It’s also very confusing since you can only use “Dynamic” awards within the continental US. Granted they mention you can pay less miles than an anytime award which has no capacity limits compared to the saver awards but I’ve had no trouble finding saver awards in the past. I guess maybe I’m just not the target market since I use reward tickets for vacations and am flexible with dates and times to minimize the number of miles used. *shrug*
So lately the weather has been on the cool side but we’re still too lazy to cook and dining out gets to be tedious and expensive after a while (hence, we only do it once in a while now.) But there are many great decent uh, edible frozen entrees from the grocery store.
I’ve been digging the Red Baron’s Pan Pastas lately since they’re just a little too much for the two of us (I’m not sure how a family of four is supposed to get fed from one of those trays) and it’s laid in a shallow layer in the tray in order to bake in about 28 minutes. The idea being “dinner in under half an hour” but they of course don’t factor in the 10 bloody minutes it takes for the oven to get up to 425 degrees. There’s 2 trays of the stuff in the freezer but rather than burn out on it, I went for the Stouffer’s Manicotti. Not sure what I’m thinking since I’ll be gone for just over a week and when I come back, the freezer will probably be empty of anything that doesn’t require any real cooking, but anyway…
I got the oven preheated to 350. I sliced through the plastic over the tray to vent just like it instructs on the box. I popped the tray in the oven on a cookie sheet and then I went to set the timer for the oven. Looking at the box it says bake for 67 1/2 minutes. 67 and 1/2??? What the fuck????? Not 67 or 68 but 67 1/2 minutes???? Not the usually vague 60-65 minutes like their smaller lasagne portions. But exactly 67 1/2 minutes is what they specify as the cook time.
Firstly, my oven timer doesn’t operate in 30 second increments which gets me wondering. What happens if you only bake it for 67 minutes? Will it still be raw somewhere in the middle without those extra 30 seconds of cook time? What if you set it to bake for 68 minutes? Will that just be 30 seconds too much and the whole thing will just scorch into creosote in the tray???

#### DATA FOR ANALYSIS
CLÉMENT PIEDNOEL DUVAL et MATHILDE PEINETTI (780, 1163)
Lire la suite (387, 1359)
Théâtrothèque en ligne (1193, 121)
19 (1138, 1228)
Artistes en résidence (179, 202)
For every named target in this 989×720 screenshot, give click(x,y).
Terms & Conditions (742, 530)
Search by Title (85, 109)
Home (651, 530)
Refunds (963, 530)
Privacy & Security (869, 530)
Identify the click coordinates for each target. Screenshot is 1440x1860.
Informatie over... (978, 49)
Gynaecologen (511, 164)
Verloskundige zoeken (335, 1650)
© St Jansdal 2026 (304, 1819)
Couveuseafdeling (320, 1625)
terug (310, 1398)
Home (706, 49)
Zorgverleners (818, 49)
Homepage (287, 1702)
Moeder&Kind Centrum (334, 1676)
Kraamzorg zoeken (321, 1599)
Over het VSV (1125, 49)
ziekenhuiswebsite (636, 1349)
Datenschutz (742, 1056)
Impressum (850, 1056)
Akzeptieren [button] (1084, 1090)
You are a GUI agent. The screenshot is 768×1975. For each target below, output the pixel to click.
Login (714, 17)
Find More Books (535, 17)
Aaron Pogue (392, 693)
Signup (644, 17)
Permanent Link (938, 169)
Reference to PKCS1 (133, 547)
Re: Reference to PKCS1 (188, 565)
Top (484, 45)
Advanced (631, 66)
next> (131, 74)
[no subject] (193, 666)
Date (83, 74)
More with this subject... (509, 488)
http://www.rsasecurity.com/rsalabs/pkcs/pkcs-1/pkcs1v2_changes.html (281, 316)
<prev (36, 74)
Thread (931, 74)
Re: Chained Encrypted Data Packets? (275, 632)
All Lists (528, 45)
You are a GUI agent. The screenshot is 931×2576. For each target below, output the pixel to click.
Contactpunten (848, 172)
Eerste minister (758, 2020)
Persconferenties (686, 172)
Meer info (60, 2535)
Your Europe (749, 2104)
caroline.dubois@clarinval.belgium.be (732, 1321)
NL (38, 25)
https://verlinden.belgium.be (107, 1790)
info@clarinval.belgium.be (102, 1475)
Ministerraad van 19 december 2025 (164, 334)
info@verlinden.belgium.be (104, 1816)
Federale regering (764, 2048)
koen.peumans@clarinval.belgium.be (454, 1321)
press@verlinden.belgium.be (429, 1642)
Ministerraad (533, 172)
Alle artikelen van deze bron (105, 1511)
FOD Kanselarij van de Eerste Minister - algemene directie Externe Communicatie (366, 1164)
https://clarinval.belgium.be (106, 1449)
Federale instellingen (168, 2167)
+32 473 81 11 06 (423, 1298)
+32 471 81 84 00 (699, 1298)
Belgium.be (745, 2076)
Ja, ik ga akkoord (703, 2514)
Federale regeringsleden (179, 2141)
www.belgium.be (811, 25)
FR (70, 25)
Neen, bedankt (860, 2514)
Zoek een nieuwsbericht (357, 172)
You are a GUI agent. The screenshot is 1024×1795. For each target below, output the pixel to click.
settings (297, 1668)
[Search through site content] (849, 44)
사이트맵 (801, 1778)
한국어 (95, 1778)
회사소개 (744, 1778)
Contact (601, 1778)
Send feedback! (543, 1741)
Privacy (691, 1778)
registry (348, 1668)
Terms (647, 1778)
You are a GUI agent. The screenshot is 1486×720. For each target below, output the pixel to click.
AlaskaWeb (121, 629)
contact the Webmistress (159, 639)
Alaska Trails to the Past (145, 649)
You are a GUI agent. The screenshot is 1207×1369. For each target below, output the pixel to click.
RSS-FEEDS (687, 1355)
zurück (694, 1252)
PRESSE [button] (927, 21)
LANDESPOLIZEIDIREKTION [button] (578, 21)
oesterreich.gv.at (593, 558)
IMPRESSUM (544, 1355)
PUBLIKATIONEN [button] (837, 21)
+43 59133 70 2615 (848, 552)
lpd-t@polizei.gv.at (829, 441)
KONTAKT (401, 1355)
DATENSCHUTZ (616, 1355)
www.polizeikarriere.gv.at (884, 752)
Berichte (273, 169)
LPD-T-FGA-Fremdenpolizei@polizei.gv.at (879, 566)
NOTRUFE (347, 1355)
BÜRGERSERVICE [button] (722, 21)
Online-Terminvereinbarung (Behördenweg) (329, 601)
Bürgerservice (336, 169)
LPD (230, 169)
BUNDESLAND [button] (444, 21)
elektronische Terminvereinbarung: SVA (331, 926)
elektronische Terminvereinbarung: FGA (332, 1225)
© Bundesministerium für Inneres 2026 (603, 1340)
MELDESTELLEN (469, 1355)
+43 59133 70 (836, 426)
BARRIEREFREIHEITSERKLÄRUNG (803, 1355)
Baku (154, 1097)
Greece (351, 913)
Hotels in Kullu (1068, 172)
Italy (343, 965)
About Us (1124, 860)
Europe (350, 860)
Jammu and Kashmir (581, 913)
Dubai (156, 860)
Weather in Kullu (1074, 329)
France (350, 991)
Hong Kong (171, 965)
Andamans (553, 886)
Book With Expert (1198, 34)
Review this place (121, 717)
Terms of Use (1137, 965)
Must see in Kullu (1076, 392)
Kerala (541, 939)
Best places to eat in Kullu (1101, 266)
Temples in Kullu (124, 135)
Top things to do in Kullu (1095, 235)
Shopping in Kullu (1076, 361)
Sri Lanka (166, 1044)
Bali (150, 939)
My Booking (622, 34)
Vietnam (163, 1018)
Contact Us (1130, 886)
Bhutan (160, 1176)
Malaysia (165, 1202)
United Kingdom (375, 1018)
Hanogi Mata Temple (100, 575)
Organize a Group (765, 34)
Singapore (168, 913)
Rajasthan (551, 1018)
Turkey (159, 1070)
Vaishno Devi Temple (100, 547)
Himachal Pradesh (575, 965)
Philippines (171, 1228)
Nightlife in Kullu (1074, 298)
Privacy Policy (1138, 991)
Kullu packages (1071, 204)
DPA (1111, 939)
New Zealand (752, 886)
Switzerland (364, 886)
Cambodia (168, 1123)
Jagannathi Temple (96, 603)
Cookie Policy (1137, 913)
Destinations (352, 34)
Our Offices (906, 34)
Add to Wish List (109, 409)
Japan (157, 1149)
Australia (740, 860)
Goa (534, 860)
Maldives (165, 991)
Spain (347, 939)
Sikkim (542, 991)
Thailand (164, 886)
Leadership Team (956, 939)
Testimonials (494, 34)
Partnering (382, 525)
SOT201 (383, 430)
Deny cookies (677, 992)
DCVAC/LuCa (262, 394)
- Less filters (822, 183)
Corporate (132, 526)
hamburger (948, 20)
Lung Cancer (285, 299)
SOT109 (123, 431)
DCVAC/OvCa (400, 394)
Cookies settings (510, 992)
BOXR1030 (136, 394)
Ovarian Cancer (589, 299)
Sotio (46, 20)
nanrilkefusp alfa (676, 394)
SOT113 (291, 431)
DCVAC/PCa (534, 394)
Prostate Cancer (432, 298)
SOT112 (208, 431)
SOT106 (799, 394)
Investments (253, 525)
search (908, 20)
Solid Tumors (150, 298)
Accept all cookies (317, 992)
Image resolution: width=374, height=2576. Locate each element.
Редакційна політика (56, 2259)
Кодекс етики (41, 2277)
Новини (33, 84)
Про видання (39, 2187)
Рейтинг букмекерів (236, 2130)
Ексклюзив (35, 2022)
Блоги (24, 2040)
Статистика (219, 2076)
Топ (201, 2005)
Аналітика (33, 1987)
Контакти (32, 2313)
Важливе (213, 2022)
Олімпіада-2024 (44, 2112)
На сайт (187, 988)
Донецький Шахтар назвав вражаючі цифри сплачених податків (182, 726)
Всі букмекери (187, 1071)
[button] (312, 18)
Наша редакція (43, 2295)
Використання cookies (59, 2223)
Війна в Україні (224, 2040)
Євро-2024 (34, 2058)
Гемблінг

#### EXPLORE THE MATERIAL
a - In the frozen-dinner post, what bake time does the Stouffer's Manicotti box give?
b - Do these statements agree with the frozen-dinner post? Answer yes or no for each, and quote the words that decide it.
(i) The Red Baron's Pan Pastas bake in about 28 minutes.
(ii) The oven was preheated to 425 degrees for the Manicotti.
(iii) The writer's oven timer works in 30-second increments.
c - Please list, in order, each step the writer of the frozen-dinner post takes with the Manicotti, from heating the oven through going to set the timer.

#### ANSWERS FOR THIS EXERCISE
a - 67 1/2 minutes.

b -
(i) Yes: "bake in about 28 minutes"
(ii) No: "I got the oven preheated to 350."
(iii) No: "my oven timer doesn’t operate in 30 second increments"

c -
1. Preheated the oven to 350.
2. Sliced through the plastic over the tray to vent it.
3. Put the tray in the oven on a cookie sheet.
4. Went to set the timer for the oven.